= Available records =
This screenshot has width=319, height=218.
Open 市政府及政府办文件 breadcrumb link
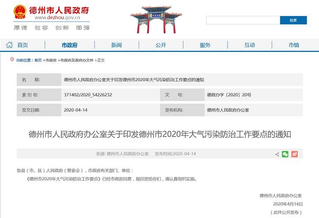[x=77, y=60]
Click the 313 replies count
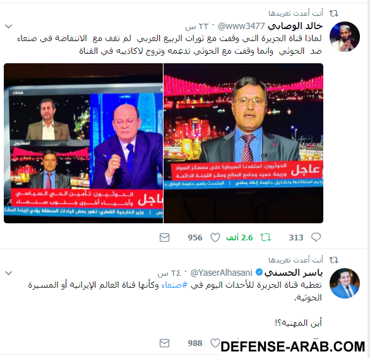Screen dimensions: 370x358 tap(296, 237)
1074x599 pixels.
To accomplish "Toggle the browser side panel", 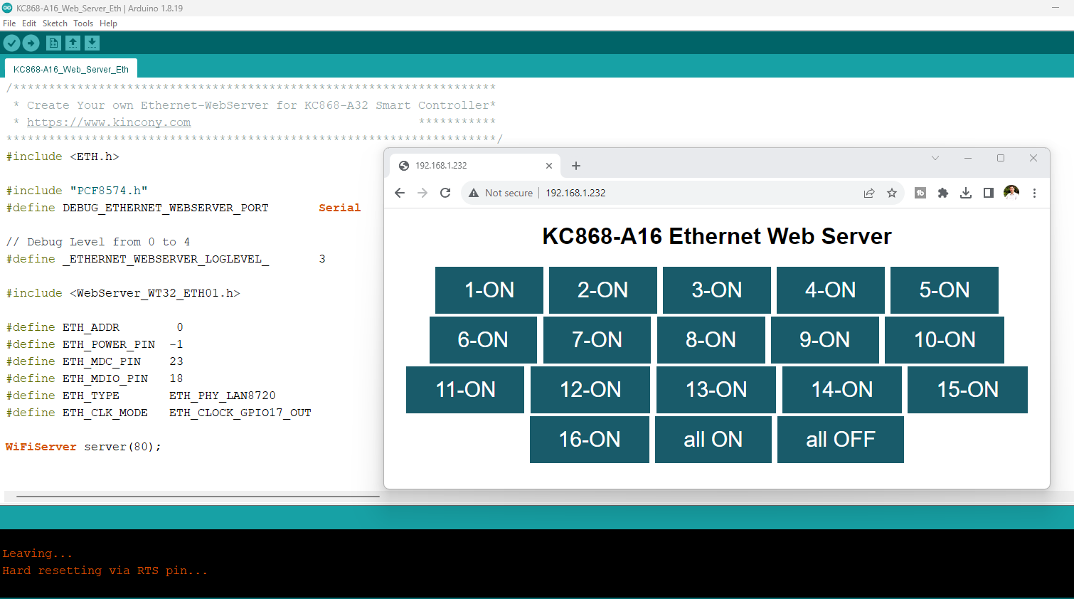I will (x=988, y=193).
---
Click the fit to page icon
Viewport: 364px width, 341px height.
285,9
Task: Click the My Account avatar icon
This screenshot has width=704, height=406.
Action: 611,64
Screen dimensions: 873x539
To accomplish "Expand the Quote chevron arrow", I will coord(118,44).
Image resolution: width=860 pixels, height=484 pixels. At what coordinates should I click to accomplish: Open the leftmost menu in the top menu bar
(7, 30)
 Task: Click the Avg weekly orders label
---
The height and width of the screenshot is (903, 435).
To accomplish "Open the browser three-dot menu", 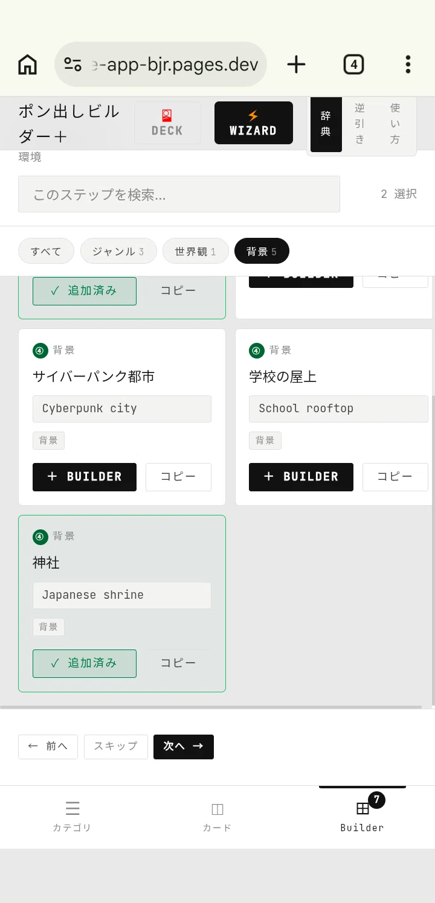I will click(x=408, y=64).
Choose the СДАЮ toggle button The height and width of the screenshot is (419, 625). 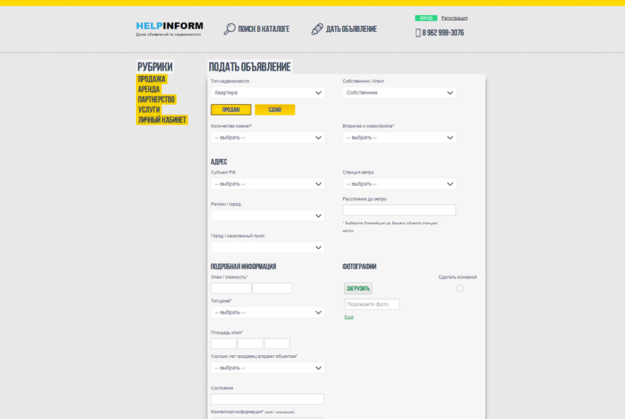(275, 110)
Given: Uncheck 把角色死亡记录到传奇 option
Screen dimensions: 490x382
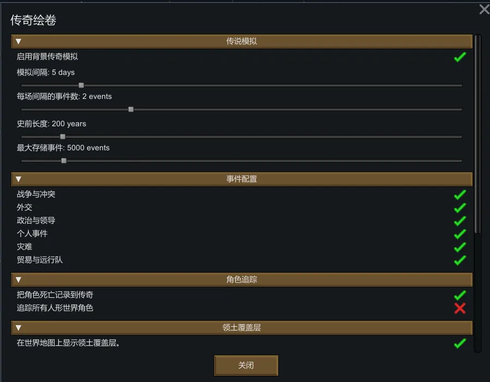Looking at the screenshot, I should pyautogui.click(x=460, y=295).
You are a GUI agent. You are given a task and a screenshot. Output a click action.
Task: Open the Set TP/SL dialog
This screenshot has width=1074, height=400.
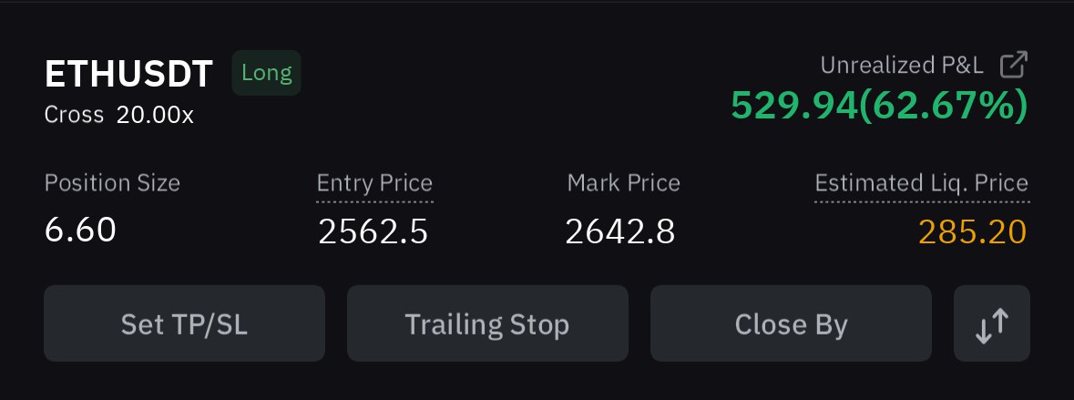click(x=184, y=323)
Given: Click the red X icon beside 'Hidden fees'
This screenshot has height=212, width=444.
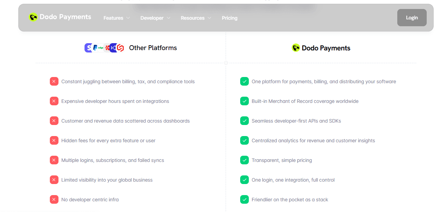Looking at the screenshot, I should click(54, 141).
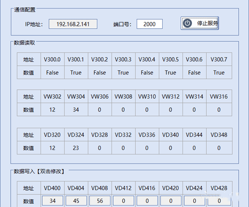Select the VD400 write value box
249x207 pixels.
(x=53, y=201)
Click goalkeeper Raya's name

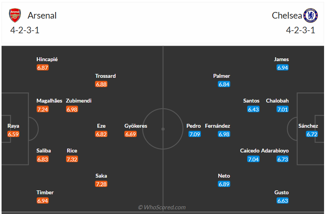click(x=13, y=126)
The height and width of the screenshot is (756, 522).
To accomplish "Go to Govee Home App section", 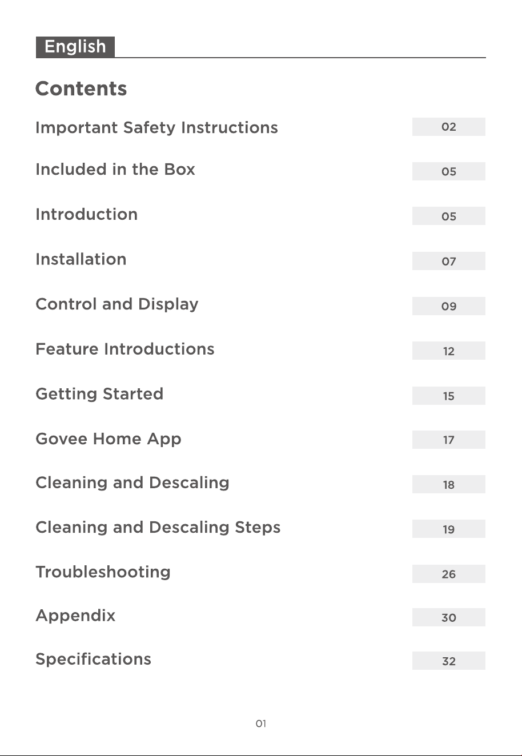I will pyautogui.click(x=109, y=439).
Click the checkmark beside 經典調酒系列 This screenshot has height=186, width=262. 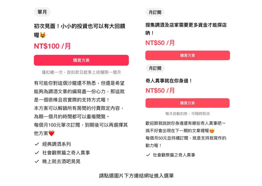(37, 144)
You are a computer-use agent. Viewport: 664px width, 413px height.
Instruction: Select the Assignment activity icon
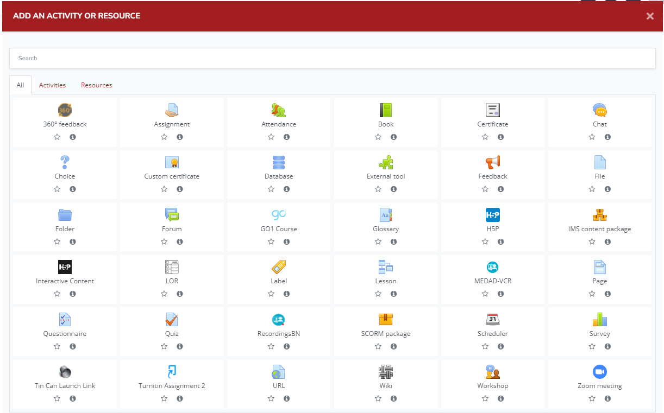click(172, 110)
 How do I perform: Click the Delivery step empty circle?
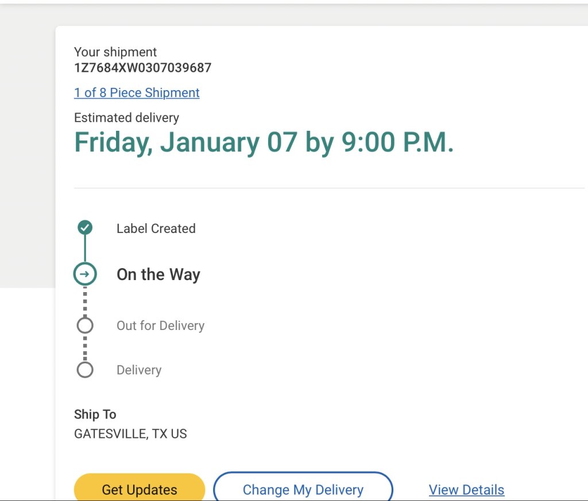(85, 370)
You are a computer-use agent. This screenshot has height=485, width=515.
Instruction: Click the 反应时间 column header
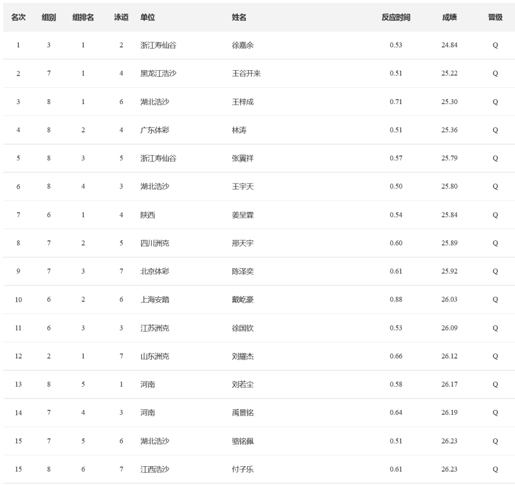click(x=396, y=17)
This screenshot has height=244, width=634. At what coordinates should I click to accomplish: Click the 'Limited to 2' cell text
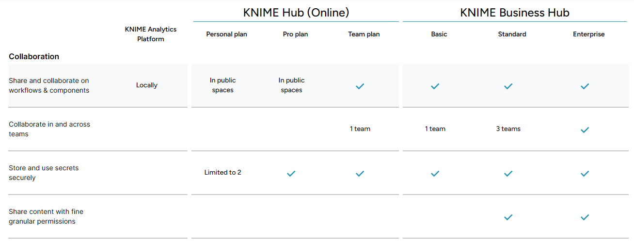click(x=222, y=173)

= What you have to do =
Report every line in the data above in which the word "computer" appears.

= Result of this task =
You are a computer-use agent. Viewport: 664px width, 413px height.
You are a computer-use agent. This screenshot has height=485, width=515.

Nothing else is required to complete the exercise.